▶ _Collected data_
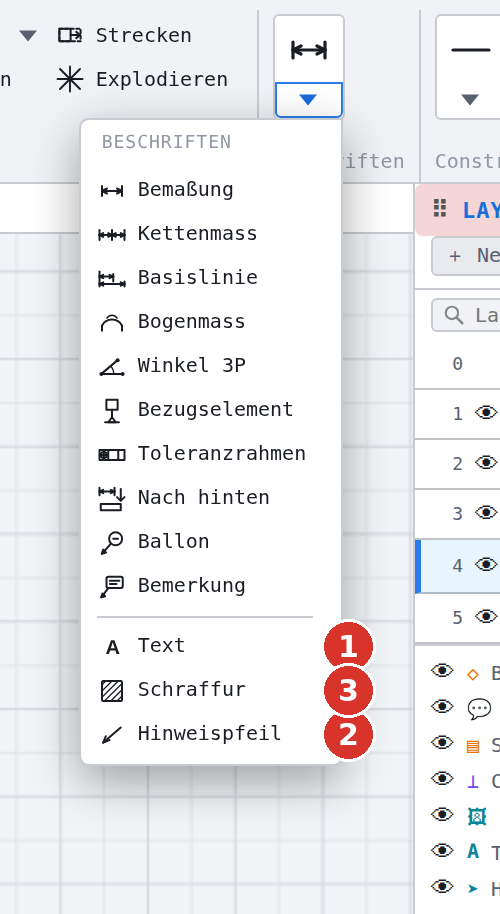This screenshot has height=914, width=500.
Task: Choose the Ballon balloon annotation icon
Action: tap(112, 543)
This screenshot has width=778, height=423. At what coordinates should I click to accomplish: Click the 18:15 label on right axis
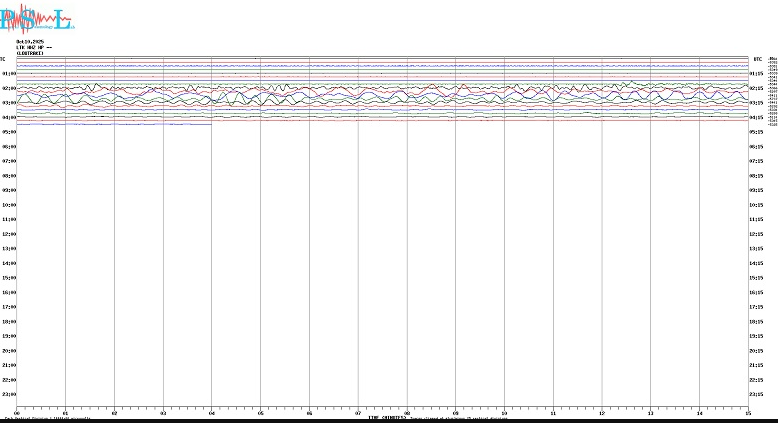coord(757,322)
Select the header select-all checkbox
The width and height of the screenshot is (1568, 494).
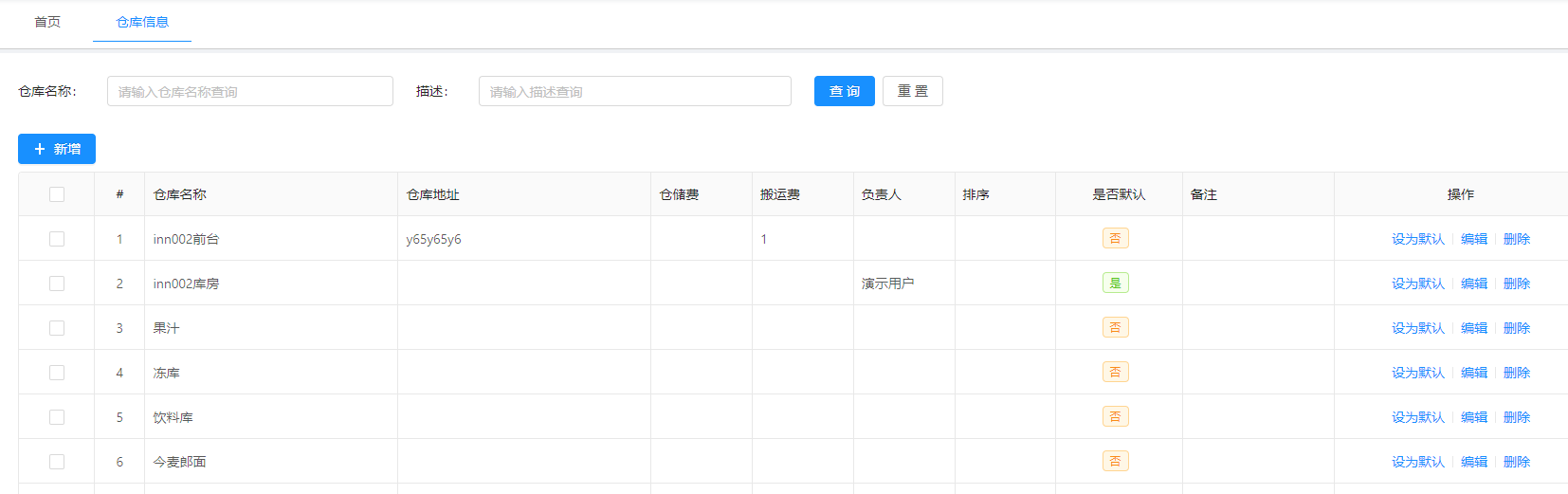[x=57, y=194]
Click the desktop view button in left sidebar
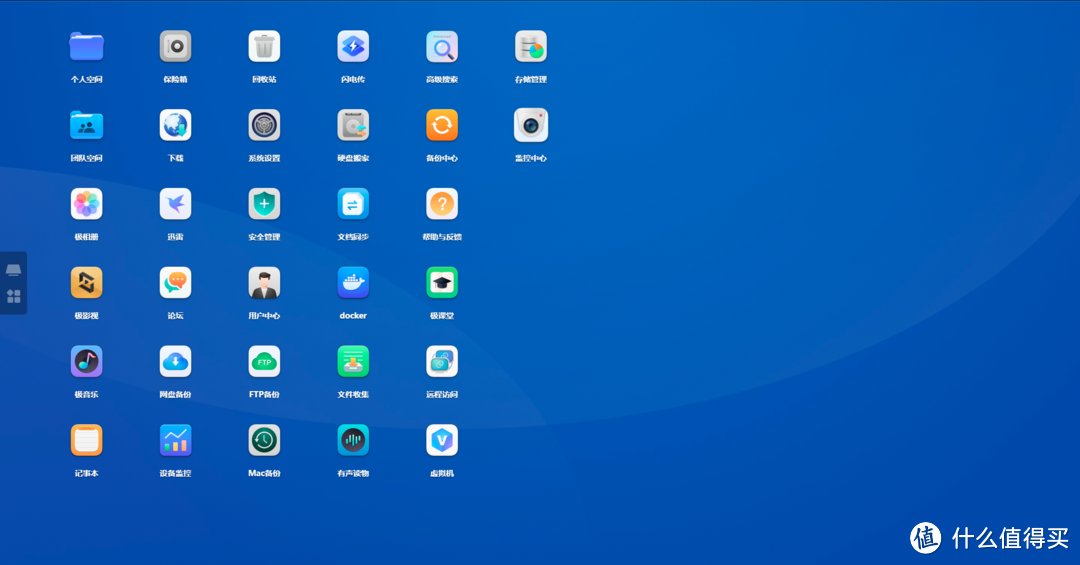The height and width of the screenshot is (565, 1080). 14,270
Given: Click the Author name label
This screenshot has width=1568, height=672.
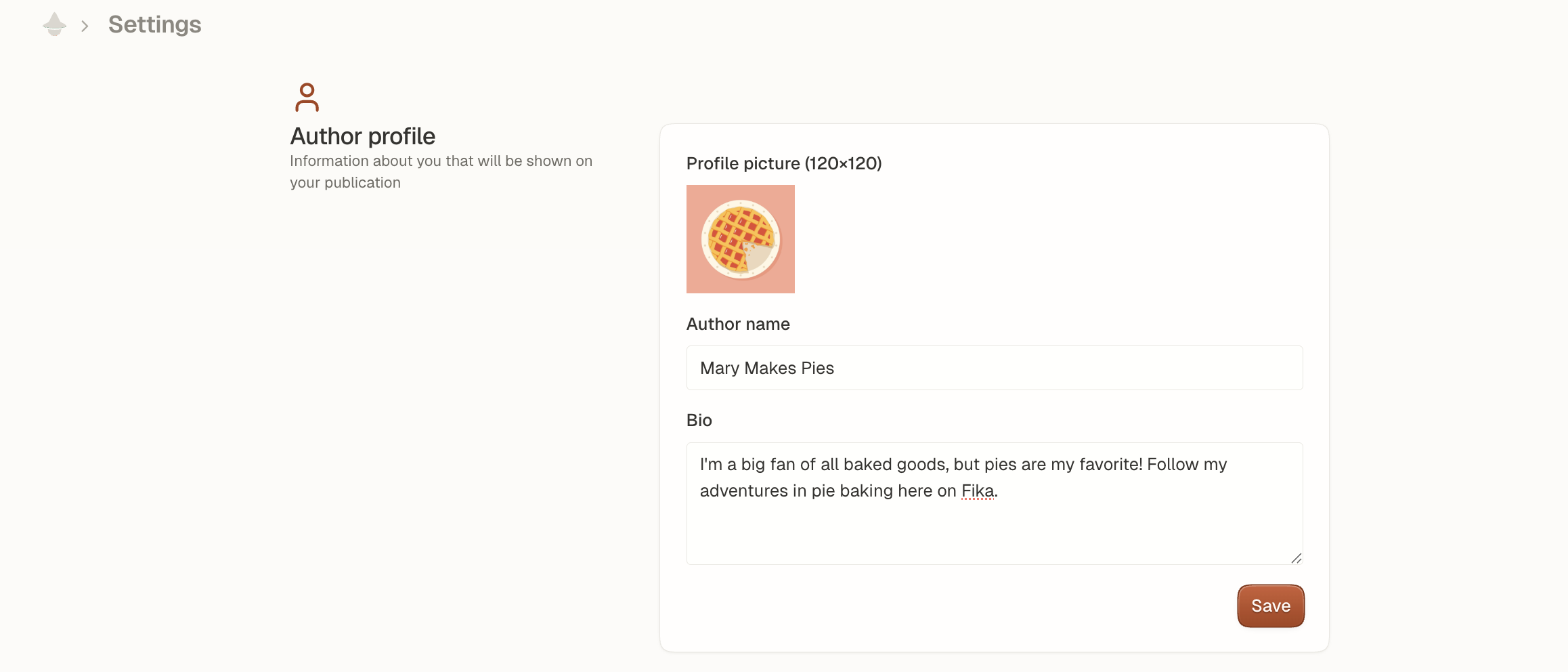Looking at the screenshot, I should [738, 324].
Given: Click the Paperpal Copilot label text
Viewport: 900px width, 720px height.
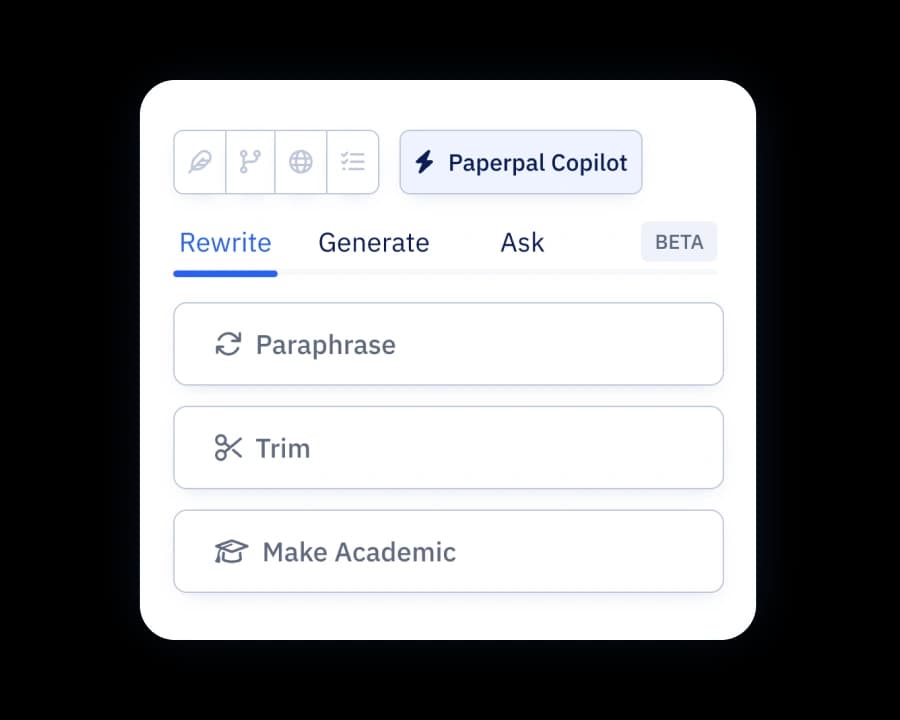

▶ _Task goal_
Retyped exactly, the lines from the one holding "This screenshot has width=1568, height=672." through the last line of the data above are the whole answer. Pictures stay out.

▶ _Answer space_
This screenshot has width=1568, height=672.
Looking at the screenshot, I should [738, 324].
Given: Click the Paperpal Copilot label text
Viewport: 900px width, 720px height.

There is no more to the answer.